BOB AND WEAVE
I had, so to say, a personal stake in the '79 Cup. For, a man I'd played some cricket with had been chosen to play for India. In April, I went to Ferozeshah Kotla to watch this fellow warm up for the battle. At the nets, I saw him take on a slew of local 'fast' bowlers, all bowling from 18 yards. In between deliveries, he would practise the duck, bending and moving his head from one side to the other. This was the 'stroke' he was most likely to play in India's first match against the West Indies.
The ducker duly got a duck in the Cup, but it's unfair to single him out. Gavaskar and Co failed too as India were bounced out for 190. Of these runs, Vishwanath made 75, an innings of great character. For weeks afterwards, we would remember the late-cuts and leg-glides. For the fans of '79 were far less demanding than the fans of '99. At least in the shorter version of the game, we were satisfied with an individual performance of merit. Certainly, we didn't expect our team to win. The West Indies passed India's score with one wicket down and overs to spare. We were then routed by New Zealand and Sri Lanka.
THE SHRINK'S VACATION
THE English no longer dominate cricket, but they do still dominate how it's written about and remembered. Consider how Mike Brearley is represented as the supreme tactician, the Cambridge scholar and sometime philosophy don who had a 'degree in people'. To read what's written about him by English journalists and cricket historians, one might get the impression that with the possible exception only of Don Bradman, Brearley was the greatest captain in cricket history. These pundits skilfully suppress the fact that Brearley was always 'unavailable' when the Windies played England, and that his victories against Pakistan and Australia came when those teams had been seriously depleted by Kerry Packer's cheque book. The only time Brea-rley led England against a full-strength Australia, his side lost three Tests in a row.
Turn now to his 'exploits' in the 1979 World Cup. Despite being a dour, defensive batsman, he insisted on opening the innings with that other strokeless wonder, Geoffrey Boycott.
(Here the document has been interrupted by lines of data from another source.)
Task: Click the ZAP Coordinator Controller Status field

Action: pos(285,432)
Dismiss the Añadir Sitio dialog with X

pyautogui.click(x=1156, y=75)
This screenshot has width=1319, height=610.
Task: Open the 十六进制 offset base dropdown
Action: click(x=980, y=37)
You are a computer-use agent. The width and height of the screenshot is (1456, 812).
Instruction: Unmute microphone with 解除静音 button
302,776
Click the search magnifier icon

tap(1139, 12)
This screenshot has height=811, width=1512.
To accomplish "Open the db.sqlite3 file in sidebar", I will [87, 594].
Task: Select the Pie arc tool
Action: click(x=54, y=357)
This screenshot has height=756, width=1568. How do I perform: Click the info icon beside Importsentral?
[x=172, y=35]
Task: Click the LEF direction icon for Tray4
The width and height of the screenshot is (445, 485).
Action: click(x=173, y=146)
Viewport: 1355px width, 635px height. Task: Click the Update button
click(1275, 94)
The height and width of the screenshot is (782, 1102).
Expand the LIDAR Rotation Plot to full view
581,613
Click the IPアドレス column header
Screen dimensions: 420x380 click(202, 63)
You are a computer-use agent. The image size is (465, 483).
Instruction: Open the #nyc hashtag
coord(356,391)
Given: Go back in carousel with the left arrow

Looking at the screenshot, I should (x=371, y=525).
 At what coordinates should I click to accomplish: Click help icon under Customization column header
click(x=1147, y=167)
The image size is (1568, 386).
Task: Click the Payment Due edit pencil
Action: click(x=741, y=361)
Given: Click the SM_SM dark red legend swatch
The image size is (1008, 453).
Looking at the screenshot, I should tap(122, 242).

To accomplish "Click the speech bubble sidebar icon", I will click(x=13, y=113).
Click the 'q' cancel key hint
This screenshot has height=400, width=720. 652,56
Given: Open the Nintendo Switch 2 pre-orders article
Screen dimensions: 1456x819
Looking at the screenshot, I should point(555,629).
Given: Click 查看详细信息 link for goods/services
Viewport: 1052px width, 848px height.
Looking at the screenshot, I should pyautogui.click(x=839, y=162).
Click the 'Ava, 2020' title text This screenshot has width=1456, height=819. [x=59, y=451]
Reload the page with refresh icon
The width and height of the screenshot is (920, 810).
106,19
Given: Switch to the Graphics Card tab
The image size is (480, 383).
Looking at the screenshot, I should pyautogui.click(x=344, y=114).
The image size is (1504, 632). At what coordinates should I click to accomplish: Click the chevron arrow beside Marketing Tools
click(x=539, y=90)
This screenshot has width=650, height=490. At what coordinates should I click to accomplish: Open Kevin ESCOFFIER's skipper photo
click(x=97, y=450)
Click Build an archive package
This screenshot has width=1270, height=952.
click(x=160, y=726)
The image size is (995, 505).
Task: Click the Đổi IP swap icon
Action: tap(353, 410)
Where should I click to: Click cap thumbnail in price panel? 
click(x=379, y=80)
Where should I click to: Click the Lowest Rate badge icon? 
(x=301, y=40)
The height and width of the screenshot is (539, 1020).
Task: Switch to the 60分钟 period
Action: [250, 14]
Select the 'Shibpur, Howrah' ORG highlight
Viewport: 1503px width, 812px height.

In the semi-final, Brearley played 35 overs for 53, his selfishness and conspicuous lack of batting ability nearly costing his side the match. Unbowed, he went out with Sir Geoffrey in the final, to 'lead' England's reply to the West Indies total of 286. The two B's stayed in the middle for 38 overs, crawling to 129. In between overs, Lloyd would whisper to his bowlers, "Keep them in, keep them in". All this while, Gower and Botham, fellows who could give the ball a tonk, were cooling their heels in the dressing room. Now if Brearley had any cricketing sense, he would have sent those two in early, and put himself down at number 11.
HOLDER LEFT HOLDING
IN the '79 final, as in '75, the Win-dies profited from a power duet. This time it was Viv Richards, not Lloyd, who made the ton, and Collis King, not Kanhai, who played 'second fiddle'. This last characterisation needs to be qualified, for King matched the Master Blaster stroke for stroke. Soon after the Cup, King went off to make his fortune, and lose his reputation, by playing in apartheid-tainted South Africa.
The '79 Cup was unquestionably the most one-sided of the lot. There was an inevitability about who'd exit early and who'd win the final. One of my classmates had predicted, "They are (Vanburn) Holder, and they will stay (Michael) Holding". This punster and precocious practitioner of Hinglish is now one of the best-paid copywriters in Mumbai's adworld. I bumped into him in an airport last month. He'd forgotten his line—but then, unlike the rest of us, he's too busy making money to watch cricket.
DON'T BET ON IT
HOW does Lloyd look back on the first two World Cups? Even the victims of his all-conquering Caribbean side might have some sympathy for the man. For he now manages a team with a mediocre Test record and an appalling one in instant cricket. I'm no betting man, but I'd suspect that for the '99 edition, Ladbroke's in London will offer the Windies the same odds as Bangladesh and Scotland—in the region of 500 to 1. Even so, Lloyd shall put his money on a team other than his own—or, better still, keep it in his pocket.